The area of the square (measured in complex i units on one side and real numbers on the other side) is always given by an
imaginary number. So this subset represents numbers or the exterior surface of the complex plane. That is the adjacent
surface to the 4D!
So that leaves the numbers resolved by vectors alone as the surface shape distorts so much. This subset defines the space and numbers between the two surfaces. That is this subset of complex numbers describes complex space. I suggest that you can actually use this information to map the
interior of a Black Hole.
So to recap: from the 3D interior to the 4D exterior we use the properties of 3 complex numbers. That is the modulus, the
argument, then finally the modulus AND the argument depending upon your vantage point.
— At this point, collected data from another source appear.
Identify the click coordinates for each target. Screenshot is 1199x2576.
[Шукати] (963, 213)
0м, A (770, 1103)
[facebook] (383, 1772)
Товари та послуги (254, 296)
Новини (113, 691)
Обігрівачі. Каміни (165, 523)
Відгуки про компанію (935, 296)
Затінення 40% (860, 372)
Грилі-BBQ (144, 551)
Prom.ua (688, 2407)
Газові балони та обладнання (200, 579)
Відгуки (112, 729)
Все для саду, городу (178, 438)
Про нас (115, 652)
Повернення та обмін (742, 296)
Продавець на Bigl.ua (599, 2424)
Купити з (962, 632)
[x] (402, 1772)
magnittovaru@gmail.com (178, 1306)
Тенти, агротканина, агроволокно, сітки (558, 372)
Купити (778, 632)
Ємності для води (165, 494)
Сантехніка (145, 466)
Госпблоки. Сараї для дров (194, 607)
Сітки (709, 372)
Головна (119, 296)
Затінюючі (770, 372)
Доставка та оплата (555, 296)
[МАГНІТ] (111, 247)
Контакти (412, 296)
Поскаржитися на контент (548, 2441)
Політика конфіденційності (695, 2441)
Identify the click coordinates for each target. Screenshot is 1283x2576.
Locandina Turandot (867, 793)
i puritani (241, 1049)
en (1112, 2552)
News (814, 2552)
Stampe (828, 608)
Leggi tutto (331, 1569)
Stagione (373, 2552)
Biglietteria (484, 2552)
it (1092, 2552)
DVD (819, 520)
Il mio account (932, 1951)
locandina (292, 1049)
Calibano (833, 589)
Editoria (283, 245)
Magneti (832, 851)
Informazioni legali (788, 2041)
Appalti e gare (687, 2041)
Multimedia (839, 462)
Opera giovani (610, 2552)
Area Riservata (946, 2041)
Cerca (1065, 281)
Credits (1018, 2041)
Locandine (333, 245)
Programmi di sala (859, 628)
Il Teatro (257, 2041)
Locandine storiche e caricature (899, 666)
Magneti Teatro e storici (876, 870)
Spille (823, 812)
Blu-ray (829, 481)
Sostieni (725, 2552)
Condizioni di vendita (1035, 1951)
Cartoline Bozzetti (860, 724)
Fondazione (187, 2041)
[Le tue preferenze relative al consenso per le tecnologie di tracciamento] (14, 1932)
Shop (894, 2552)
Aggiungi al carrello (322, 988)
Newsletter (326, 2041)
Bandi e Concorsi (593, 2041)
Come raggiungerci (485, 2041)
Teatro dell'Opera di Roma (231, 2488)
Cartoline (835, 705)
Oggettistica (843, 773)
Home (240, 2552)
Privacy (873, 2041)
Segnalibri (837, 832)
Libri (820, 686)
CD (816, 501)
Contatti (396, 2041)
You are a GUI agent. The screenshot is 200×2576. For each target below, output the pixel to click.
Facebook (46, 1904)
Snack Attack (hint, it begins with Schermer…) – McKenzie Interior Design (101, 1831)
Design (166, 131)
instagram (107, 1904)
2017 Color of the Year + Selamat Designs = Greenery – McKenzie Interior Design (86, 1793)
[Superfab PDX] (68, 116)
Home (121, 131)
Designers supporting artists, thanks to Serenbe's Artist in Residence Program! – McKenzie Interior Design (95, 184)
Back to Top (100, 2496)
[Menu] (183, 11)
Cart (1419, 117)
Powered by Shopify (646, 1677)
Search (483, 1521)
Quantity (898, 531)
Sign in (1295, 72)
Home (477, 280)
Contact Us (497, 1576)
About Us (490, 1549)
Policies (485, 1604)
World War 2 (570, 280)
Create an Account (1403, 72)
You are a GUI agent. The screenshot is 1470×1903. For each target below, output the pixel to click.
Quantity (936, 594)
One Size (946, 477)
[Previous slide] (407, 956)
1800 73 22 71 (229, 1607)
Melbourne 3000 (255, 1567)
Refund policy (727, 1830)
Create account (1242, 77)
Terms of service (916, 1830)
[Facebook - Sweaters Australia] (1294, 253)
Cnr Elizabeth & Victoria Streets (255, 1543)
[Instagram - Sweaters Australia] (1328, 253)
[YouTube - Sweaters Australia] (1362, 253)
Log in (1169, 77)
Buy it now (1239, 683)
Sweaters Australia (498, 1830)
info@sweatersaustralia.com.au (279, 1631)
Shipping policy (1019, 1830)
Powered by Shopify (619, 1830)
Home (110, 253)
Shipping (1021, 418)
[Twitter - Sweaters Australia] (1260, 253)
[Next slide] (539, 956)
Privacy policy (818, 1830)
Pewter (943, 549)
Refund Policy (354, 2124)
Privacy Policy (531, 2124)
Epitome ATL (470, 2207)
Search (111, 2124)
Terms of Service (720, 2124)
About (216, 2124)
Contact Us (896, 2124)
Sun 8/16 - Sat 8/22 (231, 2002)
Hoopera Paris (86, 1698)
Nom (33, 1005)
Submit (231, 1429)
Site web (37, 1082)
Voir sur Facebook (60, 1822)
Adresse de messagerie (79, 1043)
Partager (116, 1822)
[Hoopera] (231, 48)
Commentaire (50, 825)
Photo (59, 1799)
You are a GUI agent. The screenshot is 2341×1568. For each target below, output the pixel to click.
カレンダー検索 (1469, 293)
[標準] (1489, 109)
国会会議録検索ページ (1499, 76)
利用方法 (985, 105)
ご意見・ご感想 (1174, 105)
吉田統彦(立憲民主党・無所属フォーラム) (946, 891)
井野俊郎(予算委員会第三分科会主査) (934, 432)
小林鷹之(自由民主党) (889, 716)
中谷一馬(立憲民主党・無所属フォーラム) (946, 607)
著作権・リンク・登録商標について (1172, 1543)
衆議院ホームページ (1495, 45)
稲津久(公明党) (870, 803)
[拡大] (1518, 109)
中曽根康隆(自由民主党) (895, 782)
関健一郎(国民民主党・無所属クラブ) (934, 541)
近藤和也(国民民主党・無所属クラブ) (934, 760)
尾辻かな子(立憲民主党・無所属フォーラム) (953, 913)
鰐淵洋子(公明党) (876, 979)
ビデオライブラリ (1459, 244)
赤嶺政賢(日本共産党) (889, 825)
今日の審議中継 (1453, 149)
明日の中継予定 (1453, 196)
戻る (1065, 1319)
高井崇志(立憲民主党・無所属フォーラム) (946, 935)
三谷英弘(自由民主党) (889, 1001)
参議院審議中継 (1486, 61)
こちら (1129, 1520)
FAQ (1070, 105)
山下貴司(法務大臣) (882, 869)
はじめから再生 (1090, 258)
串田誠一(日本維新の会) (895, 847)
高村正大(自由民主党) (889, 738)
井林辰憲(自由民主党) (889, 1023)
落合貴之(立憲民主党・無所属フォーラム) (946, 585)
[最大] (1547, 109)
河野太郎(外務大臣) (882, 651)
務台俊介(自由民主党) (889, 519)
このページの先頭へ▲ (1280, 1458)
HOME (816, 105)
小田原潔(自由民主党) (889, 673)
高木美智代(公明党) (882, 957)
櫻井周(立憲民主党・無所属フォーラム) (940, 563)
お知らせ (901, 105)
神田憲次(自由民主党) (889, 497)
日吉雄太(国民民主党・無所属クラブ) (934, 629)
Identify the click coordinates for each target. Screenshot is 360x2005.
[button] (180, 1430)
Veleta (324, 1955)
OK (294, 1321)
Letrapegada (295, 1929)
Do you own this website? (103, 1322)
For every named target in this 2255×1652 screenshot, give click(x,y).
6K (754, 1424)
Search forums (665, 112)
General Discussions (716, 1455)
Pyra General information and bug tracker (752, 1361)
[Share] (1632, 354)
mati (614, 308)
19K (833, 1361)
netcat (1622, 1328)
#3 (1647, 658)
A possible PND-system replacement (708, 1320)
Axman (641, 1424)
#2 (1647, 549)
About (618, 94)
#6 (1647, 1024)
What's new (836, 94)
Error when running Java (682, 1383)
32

The ordering in 4D is equivalen to that in 3D in that the 4D numbers around a square are all ordered as equal (although their argument does have the advantage of being able to trace them if they translate along the zunnel) just as they wre for the circle in 3D.
This matches perfectly the behaviour of the spatial geometries. In 3D space the subset which is defined by the modulus is
present, while in complex space the subset which is defined by the argument is present, and finally in 4D space the subset
needs to be defined by both the modulus and the argument. So we have a match with the spherical and cubical geometries of 3D and
4D space.
The reason why i^2 = -1 is therefore shown to be because this represents a transition from the interior to the exterior
surfaces of the complex plane.
The reason how i^2 = -1 is therefore shown to be in the ordering of the three complex number subsets comprising the interior and
the exterior surfaces of the complex plane; and the subset representing the complex space between these two surfaces.